In the context of a custody or visitation dispute, a drug using parent can expect the following:

*Drug testing to be ordered at the temporary hearing and required to be completed the day of the hearing, maybe within just a few hours of the hearing. The drug testing is usually a 10 panel hair strand test, with hair samples being taken from body hair rather than head hair. If no hair is available to test, nail bed testing can also be performed.

*Drug testing may be ordered to be done randomly and at the discretion of a court appointed Guardian ad Litem.

*Refusal to submit to a drug test will be deemed a positive result for all substances by the Family Court.

*Supervised visitation. It is a good idea to have a supervisor in mind to suggest to the court. Ideally, the supervisor being suggested is a person that the custodial parent will agree is a suitable supervisor.

*Supervised visitation may be ordered to occur in a public place.

*If there is no family member or friend available to supervise the visitation, then a paid supervisor may be ordered.

*The Department of Social Services may become involved with the family.

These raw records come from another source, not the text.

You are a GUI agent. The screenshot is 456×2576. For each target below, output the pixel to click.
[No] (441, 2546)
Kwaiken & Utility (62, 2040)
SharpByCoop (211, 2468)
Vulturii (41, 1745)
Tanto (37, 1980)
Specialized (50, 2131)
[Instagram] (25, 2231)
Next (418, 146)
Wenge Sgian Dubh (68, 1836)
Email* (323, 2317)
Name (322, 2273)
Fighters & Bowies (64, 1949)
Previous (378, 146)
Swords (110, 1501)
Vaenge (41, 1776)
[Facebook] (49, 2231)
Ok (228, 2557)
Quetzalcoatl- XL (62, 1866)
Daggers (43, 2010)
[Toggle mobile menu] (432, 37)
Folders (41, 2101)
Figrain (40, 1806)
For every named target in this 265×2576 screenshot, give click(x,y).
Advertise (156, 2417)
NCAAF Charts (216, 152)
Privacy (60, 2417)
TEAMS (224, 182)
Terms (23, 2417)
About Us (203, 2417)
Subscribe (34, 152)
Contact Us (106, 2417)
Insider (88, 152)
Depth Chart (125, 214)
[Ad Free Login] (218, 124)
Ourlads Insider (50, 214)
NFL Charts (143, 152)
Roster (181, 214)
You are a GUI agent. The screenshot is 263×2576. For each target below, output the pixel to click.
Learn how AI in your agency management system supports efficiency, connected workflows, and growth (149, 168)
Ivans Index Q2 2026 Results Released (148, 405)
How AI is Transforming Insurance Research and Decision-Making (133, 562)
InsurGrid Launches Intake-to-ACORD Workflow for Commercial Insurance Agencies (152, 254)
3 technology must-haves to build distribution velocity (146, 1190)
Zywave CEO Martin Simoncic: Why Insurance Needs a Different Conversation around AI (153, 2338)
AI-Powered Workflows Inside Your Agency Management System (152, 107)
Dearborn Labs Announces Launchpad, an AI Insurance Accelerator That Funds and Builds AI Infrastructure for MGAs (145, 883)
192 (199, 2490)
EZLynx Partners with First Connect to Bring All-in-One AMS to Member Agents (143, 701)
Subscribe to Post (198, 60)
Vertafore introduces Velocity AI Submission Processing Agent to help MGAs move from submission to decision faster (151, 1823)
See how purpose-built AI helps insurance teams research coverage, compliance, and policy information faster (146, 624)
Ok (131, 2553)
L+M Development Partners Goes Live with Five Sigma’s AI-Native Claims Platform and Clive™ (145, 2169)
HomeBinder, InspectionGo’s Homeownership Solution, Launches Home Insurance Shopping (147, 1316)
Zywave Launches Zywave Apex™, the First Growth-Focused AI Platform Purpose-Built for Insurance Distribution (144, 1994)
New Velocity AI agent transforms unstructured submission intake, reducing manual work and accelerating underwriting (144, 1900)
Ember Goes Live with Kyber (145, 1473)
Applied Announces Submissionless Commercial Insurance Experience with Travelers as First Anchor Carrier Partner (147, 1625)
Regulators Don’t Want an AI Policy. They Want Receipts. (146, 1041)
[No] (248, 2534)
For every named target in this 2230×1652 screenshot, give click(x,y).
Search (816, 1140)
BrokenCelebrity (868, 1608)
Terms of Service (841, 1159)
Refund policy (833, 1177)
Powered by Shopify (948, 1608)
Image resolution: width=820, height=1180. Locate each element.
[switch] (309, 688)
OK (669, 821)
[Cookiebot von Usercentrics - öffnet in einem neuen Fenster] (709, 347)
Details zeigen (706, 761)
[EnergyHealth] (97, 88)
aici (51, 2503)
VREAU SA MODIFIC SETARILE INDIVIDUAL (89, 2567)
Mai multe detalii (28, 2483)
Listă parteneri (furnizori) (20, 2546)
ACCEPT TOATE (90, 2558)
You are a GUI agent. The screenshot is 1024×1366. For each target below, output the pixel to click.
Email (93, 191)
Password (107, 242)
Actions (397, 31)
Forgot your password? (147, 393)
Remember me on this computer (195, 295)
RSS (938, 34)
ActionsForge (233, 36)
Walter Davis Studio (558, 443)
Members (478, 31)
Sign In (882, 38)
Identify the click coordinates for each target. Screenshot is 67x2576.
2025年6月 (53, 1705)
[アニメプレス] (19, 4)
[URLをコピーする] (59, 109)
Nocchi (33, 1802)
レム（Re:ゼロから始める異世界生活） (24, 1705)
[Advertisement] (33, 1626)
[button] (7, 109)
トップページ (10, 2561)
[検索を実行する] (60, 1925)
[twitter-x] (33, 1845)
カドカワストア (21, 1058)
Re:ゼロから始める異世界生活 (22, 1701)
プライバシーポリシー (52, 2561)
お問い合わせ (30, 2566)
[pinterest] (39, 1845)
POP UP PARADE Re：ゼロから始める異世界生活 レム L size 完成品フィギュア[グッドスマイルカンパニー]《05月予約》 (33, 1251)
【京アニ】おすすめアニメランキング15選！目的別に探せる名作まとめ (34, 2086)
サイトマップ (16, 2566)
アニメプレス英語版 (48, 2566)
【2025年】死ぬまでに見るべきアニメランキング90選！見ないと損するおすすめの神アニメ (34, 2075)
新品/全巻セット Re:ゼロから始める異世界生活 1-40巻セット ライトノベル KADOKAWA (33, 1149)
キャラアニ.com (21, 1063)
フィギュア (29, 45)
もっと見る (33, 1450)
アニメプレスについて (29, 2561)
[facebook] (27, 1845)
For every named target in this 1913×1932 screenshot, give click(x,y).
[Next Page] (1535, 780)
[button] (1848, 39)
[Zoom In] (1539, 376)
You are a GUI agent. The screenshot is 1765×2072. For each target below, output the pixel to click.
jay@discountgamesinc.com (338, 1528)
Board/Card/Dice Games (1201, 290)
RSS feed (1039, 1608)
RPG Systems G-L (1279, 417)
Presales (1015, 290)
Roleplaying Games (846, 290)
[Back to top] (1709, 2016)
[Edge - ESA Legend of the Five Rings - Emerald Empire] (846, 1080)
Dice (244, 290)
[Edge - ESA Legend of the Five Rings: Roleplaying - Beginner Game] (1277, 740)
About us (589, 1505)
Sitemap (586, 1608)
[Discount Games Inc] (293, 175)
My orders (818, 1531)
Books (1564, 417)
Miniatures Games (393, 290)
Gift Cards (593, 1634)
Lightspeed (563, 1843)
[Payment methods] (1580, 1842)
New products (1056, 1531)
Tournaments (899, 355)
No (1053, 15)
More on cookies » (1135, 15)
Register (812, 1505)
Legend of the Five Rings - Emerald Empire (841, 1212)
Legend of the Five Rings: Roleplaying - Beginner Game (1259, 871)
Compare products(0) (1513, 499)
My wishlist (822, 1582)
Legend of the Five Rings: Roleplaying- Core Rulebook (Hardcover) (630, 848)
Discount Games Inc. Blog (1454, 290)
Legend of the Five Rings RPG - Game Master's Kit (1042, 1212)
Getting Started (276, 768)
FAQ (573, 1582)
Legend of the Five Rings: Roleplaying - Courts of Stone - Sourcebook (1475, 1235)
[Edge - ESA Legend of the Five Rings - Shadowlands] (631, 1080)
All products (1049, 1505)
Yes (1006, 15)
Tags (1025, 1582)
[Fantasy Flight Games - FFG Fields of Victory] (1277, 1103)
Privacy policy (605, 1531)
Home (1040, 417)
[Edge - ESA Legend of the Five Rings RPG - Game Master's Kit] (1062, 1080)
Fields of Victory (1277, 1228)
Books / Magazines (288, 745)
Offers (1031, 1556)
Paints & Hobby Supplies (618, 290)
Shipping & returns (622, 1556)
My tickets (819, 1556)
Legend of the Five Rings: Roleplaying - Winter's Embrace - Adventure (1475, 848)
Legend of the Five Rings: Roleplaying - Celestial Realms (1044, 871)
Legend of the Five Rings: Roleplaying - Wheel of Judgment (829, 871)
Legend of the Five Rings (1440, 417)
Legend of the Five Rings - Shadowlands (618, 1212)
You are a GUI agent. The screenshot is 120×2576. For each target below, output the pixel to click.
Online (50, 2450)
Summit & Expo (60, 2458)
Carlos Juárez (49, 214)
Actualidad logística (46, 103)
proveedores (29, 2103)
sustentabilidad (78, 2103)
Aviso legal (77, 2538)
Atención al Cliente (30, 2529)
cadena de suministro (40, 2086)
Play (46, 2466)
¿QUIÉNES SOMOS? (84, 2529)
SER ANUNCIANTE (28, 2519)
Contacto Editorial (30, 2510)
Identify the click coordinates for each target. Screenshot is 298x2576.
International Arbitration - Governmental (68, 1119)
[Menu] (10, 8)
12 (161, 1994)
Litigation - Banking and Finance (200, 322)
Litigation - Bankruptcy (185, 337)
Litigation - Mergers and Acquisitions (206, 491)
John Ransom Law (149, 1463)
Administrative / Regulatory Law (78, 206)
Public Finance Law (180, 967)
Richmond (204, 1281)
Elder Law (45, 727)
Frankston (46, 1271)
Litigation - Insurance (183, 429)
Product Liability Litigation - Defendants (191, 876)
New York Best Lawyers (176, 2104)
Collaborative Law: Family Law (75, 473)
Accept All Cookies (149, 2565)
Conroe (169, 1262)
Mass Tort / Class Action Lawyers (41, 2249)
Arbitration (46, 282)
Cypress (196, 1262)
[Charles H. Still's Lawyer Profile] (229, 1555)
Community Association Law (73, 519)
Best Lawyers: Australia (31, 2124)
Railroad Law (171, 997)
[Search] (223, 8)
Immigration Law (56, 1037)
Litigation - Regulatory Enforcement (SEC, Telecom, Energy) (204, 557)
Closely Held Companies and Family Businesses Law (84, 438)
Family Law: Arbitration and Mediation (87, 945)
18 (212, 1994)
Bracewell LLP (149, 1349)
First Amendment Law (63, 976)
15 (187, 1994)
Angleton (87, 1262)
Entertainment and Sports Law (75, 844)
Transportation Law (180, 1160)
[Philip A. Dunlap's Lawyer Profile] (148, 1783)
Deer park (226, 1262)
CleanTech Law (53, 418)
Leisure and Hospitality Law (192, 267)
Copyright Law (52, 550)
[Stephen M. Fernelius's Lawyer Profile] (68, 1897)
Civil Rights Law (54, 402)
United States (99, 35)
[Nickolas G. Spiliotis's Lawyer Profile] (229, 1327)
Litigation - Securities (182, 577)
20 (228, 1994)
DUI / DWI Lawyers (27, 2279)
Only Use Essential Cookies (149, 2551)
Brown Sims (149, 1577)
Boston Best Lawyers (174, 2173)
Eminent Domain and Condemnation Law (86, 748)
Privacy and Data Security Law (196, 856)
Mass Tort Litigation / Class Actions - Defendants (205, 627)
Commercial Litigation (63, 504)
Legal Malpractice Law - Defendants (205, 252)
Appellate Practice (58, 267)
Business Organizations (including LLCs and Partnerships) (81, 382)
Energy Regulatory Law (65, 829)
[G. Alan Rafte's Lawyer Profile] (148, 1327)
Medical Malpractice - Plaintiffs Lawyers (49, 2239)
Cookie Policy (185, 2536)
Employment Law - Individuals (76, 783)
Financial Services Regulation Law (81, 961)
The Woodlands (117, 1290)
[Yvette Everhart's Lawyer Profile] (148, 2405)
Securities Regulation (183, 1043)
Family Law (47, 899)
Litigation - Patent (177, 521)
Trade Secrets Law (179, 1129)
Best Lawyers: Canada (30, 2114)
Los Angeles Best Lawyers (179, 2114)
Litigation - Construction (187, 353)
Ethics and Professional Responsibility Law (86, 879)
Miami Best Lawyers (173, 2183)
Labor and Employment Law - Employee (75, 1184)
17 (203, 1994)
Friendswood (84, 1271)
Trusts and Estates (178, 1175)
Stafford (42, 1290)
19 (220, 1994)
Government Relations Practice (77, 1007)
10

*A restraining order prohibiting drug use during or immediately prior to any visitation.

*A restraining order as to behavior around the minor child, commonly referred to as Restrictions on Parental Conduct or Judge Brown’s Restraining Orders.

*If subsequent drug tests are negative or show decreasing levels of drug use, visitation times may increase and restrictions may be relaxed.

*Normal, unsupervised contact with the child or children may occur after a substantial period of negative drug tests. The period of sobriety required is usually at least one year.

Society’s views toward marijuana may be changing and it is legal in some other states. However, marijuana remains illegal in South Carolina and will probably remain so for the foreseeable future. A litigant who attempts to argue that marijuana use is “ok” and preferable to alcohol use will not be successful in Family Court. Rather, a litigant should be as conservative, mainstream USA and as clean cut as possible during all Family Court litigation.   The most that a drug user can expect to achieve in Family Court is supervised visitation, with gradually reduced restrictions as proof of sobriety increases.

My best advice to a litigant who cannot pass a drug test is to focus on getting off drugs. As Family Court litigation is extremely stressful, getting off drugs may be even more difficult than it is at other times. However, maintaining the parent-child relationship is hopefully sufficient motivation for a litigant to stop using drugs. Addiction is complex, however, and sometimes the litigant fails in the effort to stop using drugs. For those parents, supervised visitation is the only option that the Family Court is likely to consider to be safe for the child.